> **Records from a data collection**
——

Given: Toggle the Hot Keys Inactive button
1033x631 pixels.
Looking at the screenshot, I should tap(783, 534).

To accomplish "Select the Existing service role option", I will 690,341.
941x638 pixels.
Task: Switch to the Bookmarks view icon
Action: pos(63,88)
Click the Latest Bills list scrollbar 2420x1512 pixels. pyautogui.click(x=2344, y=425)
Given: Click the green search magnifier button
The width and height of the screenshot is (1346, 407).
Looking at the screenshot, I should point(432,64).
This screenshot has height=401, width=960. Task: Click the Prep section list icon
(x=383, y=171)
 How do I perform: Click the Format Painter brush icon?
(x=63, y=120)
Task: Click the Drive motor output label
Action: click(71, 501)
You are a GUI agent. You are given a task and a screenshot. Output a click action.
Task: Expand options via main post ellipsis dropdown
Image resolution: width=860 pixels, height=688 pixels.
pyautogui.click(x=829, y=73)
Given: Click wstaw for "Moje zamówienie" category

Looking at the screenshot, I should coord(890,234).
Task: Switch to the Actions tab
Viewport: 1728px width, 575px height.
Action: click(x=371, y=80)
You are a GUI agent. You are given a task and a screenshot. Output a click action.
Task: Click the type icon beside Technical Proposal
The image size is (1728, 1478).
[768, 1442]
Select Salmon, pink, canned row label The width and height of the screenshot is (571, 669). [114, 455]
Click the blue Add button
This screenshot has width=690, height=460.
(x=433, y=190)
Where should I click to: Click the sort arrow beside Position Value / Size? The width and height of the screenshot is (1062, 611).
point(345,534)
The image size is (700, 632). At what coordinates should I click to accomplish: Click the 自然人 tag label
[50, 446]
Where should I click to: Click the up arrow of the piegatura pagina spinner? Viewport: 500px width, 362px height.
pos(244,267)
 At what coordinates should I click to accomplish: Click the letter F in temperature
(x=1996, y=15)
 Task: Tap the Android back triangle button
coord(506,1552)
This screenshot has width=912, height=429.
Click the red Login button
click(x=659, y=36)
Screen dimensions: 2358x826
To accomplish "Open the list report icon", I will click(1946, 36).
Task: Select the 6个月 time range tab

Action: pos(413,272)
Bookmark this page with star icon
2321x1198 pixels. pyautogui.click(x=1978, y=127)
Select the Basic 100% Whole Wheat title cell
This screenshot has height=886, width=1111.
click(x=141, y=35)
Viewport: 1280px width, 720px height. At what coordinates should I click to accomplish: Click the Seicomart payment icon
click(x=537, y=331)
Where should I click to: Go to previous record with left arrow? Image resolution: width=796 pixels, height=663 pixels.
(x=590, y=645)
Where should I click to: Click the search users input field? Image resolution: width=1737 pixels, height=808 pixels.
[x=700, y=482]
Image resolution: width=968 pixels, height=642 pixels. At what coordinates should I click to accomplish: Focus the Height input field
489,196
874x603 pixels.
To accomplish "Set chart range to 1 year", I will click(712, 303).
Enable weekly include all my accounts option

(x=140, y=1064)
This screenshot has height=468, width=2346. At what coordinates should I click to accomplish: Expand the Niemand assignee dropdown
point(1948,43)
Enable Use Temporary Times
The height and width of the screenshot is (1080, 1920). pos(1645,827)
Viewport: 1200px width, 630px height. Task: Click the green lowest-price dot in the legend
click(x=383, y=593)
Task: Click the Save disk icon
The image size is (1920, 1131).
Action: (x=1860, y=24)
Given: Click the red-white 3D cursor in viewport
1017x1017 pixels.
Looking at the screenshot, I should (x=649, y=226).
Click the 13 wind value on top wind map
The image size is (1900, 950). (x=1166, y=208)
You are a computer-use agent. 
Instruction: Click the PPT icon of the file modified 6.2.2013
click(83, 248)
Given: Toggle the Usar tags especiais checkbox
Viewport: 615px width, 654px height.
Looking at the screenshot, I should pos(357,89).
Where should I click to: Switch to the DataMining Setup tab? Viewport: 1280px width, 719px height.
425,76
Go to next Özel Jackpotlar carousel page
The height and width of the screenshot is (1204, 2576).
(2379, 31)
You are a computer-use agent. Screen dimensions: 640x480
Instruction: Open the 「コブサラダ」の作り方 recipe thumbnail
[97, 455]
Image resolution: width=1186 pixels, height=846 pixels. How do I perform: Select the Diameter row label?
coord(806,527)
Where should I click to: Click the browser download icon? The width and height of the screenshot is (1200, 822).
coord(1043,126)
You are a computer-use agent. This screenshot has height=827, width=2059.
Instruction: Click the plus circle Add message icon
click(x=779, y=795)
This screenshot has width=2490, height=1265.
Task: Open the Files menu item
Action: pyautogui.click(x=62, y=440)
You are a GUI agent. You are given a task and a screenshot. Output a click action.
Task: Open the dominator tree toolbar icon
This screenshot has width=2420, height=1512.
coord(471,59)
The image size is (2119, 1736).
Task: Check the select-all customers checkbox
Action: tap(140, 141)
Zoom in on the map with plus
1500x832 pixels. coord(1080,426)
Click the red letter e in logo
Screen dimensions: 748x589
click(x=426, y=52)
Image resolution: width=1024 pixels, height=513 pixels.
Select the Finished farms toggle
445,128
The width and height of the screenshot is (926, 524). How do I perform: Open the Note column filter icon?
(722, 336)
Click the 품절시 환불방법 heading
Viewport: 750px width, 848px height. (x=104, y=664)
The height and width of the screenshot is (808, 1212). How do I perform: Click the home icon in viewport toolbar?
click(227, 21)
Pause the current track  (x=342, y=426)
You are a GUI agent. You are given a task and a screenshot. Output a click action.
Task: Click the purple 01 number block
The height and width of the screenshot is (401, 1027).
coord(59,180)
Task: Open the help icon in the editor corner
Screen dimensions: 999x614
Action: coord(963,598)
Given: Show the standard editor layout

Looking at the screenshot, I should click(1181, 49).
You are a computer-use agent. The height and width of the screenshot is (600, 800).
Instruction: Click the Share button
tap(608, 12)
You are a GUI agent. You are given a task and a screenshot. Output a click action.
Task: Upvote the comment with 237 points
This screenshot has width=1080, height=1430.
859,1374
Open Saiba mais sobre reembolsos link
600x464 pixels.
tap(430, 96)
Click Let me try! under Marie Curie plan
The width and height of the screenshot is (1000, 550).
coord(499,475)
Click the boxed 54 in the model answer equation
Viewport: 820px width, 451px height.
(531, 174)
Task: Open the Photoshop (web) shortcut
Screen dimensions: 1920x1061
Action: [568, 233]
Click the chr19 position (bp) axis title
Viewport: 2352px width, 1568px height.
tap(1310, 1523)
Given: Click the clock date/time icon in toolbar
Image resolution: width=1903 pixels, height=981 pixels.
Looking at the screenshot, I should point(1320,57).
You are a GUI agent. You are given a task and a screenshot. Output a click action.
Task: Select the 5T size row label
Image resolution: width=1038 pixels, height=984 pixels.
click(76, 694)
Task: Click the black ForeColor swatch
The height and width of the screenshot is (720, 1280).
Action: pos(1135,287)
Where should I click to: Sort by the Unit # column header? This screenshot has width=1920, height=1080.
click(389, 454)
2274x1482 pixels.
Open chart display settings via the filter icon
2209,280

——

Write out the listing again, substituting "GUI assistant" for every "GUI agent" and leaving everything else the same.

> **Reply to the task**
Given: Toggle the Hot Keys Inactive button
1033x631 pixels.
Looking at the screenshot, I should tap(783, 534).

To accomplish "Select the Existing service role option", I will 690,341.
941x638 pixels.
Task: Switch to the Bookmarks view icon
Action: pos(63,88)
Click the Latest Bills list scrollbar 2420x1512 pixels. pyautogui.click(x=2344, y=425)
Given: Click the green search magnifier button
The width and height of the screenshot is (1346, 407).
Looking at the screenshot, I should point(432,64).
This screenshot has height=401, width=960. Task: Click the Prep section list icon
(x=383, y=171)
 How do I perform: Click the Format Painter brush icon?
(x=63, y=120)
Task: Click the Drive motor output label
Action: click(71, 501)
You are a GUI assistant. You are given a task and a screenshot. Output a click action.
Task: Expand options via main post ellipsis dropdown
Image resolution: width=860 pixels, height=688 pixels.
pyautogui.click(x=829, y=73)
Given: Click wstaw for "Moje zamówienie" category

Looking at the screenshot, I should coord(890,234).
Task: Switch to the Actions tab
Viewport: 1728px width, 575px height.
Action: click(x=371, y=80)
You are a GUI assistant. You are given a task and a screenshot. Output a click action.
Task: Click the type icon beside Technical Proposal
The image size is (1728, 1478).
[768, 1442]
Select Salmon, pink, canned row label The width and height of the screenshot is (571, 669). [114, 455]
Click the blue Add button
This screenshot has width=690, height=460.
(x=433, y=190)
Where should I click to: Click the sort arrow beside Position Value / Size? The width and height of the screenshot is (1062, 611).
point(345,534)
The image size is (700, 632). At what coordinates should I click to accomplish: Click the 自然人 tag label
[50, 446]
Where should I click to: Click the up arrow of the piegatura pagina spinner? Viewport: 500px width, 362px height.
pos(244,267)
 At what coordinates should I click to accomplish: Click the letter F in temperature
(x=1996, y=15)
 Task: Tap the Android back triangle button
coord(506,1552)
This screenshot has width=912, height=429.
Click the red Login button
click(x=659, y=36)
Screen dimensions: 2358x826
To accomplish "Open the list report icon", I will click(1946, 36).
Task: Select the 6个月 time range tab

Action: pos(413,272)
Bookmark this page with star icon
2321x1198 pixels. pyautogui.click(x=1978, y=127)
Select the Basic 100% Whole Wheat title cell
This screenshot has height=886, width=1111.
click(x=141, y=35)
Viewport: 1280px width, 720px height. At what coordinates should I click to accomplish: Click the Seicomart payment icon
click(x=537, y=331)
Where should I click to: Go to previous record with left arrow? Image resolution: width=796 pixels, height=663 pixels.
(x=590, y=645)
Where should I click to: Click the search users input field? Image resolution: width=1737 pixels, height=808 pixels.
[x=700, y=482]
Image resolution: width=968 pixels, height=642 pixels. At what coordinates should I click to accomplish: Focus the Height input field
489,196
874x603 pixels.
To accomplish "Set chart range to 1 year", I will click(712, 303).
Enable weekly include all my accounts option

(x=140, y=1064)
This screenshot has height=468, width=2346. At what coordinates should I click to accomplish: Expand the Niemand assignee dropdown
point(1948,43)
Enable Use Temporary Times
The height and width of the screenshot is (1080, 1920). pos(1645,827)
Viewport: 1200px width, 630px height. Task: Click the green lowest-price dot in the legend
click(x=383, y=593)
Task: Click the Save disk icon
The image size is (1920, 1131).
Action: (x=1860, y=24)
Given: Click the red-white 3D cursor in viewport
1017x1017 pixels.
Looking at the screenshot, I should (x=649, y=226).
Click the 13 wind value on top wind map
The image size is (1900, 950). (x=1166, y=208)
You are a computer-use agent. 
Instruction: Click the PPT icon of the file modified 6.2.2013
click(83, 248)
Given: Toggle the Usar tags especiais checkbox
Viewport: 615px width, 654px height.
Looking at the screenshot, I should pos(357,89).
Where should I click to: Switch to the DataMining Setup tab? Viewport: 1280px width, 719px height.
425,76
Go to next Özel Jackpotlar carousel page
The height and width of the screenshot is (1204, 2576).
(2379, 31)
You are a computer-use agent. Screen dimensions: 640x480
Instruction: Open the 「コブサラダ」の作り方 recipe thumbnail
[97, 455]
Image resolution: width=1186 pixels, height=846 pixels. How do I perform: Select the Diameter row label?
coord(806,527)
Where should I click to: Click the browser download icon? The width and height of the screenshot is (1200, 822).
coord(1043,126)
You are a computer-use agent. This screenshot has height=827, width=2059.
Instruction: Click the plus circle Add message icon
click(x=779, y=795)
This screenshot has width=2490, height=1265.
Task: Open the Files menu item
Action: pyautogui.click(x=62, y=440)
You are a GUI assistant. You are given a task and a screenshot. Output a click action.
Task: Open the dominator tree toolbar icon
This screenshot has width=2420, height=1512.
coord(471,59)
The image size is (2119, 1736).
Task: Check the select-all customers checkbox
Action: tap(140, 141)
Zoom in on the map with plus
1500x832 pixels. coord(1080,426)
Click the red letter e in logo
Screen dimensions: 748x589
click(x=426, y=52)
Image resolution: width=1024 pixels, height=513 pixels.
Select the Finished farms toggle
445,128
The width and height of the screenshot is (926, 524). How do I perform: Open the Note column filter icon?
(722, 336)
Click the 품절시 환불방법 heading
Viewport: 750px width, 848px height. (x=104, y=664)
The height and width of the screenshot is (808, 1212). How do I perform: Click the home icon in viewport toolbar?
click(227, 21)
Pause the current track  (x=342, y=426)
You are a GUI assistant. You are given a task and a screenshot. Output a click action.
Task: Click the purple 01 number block
The height and width of the screenshot is (401, 1027).
coord(59,180)
Task: Open the help icon in the editor corner
Screen dimensions: 999x614
Action: coord(963,598)
Given: Show the standard editor layout

Looking at the screenshot, I should click(1181, 49).
You are a computer-use agent. The height and width of the screenshot is (600, 800).
Instruction: Click the Share button
tap(608, 12)
You are a GUI assistant. You are given a task and a screenshot. Output a click action.
Task: Upvote the comment with 237 points
This screenshot has width=1080, height=1430.
859,1374
Open Saiba mais sobre reembolsos link
600x464 pixels.
tap(430, 96)
Click Let me try! under Marie Curie plan
The width and height of the screenshot is (1000, 550).
coord(499,475)
Click the boxed 54 in the model answer equation
Viewport: 820px width, 451px height.
(531, 174)
Task: Open the Photoshop (web) shortcut
Screen dimensions: 1920x1061
Action: [568, 233]
Click the chr19 position (bp) axis title
Viewport: 2352px width, 1568px height.
tap(1310, 1523)
Given: Click the clock date/time icon in toolbar
Image resolution: width=1903 pixels, height=981 pixels.
Looking at the screenshot, I should point(1320,57).
You are a GUI assistant. You are given a task and a screenshot. Output a click action.
Task: Select the 5T size row label
Image resolution: width=1038 pixels, height=984 pixels.
click(76, 694)
Task: Click the black ForeColor swatch
The height and width of the screenshot is (720, 1280).
Action: pos(1135,287)
Where should I click to: Sort by the Unit # column header? This screenshot has width=1920, height=1080.
click(389, 454)
2274x1482 pixels.
Open chart display settings via the filter icon
2209,280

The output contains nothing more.